Scan the entries for the word "arrow", and copy every line where it appears.

• • •

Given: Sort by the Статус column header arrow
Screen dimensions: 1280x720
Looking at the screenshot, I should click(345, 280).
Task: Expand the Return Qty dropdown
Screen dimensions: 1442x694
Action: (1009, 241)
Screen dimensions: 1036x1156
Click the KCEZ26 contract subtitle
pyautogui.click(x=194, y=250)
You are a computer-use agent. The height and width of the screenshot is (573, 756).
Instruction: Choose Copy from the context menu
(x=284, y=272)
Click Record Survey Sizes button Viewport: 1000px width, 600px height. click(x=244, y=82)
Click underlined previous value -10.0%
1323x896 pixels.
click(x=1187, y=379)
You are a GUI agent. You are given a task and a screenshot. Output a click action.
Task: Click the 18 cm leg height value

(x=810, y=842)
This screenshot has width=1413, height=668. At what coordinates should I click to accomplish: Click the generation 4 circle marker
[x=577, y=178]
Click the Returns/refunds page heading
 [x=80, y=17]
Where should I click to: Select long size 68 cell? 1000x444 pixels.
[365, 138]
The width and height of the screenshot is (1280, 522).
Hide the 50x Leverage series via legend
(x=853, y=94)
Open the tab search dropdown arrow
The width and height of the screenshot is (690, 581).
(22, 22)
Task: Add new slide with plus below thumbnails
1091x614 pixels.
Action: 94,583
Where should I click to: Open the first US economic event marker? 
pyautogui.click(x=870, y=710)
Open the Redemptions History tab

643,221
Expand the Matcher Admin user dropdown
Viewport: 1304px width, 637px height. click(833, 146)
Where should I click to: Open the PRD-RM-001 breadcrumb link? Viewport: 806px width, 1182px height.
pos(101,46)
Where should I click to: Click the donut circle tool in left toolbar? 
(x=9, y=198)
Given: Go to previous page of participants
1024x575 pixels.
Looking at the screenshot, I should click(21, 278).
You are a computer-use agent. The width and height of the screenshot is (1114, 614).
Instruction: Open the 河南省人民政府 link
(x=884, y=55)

• • •

◆ Answer
Given: Sort by the Статус column header arrow
Open the tab search dropdown arrow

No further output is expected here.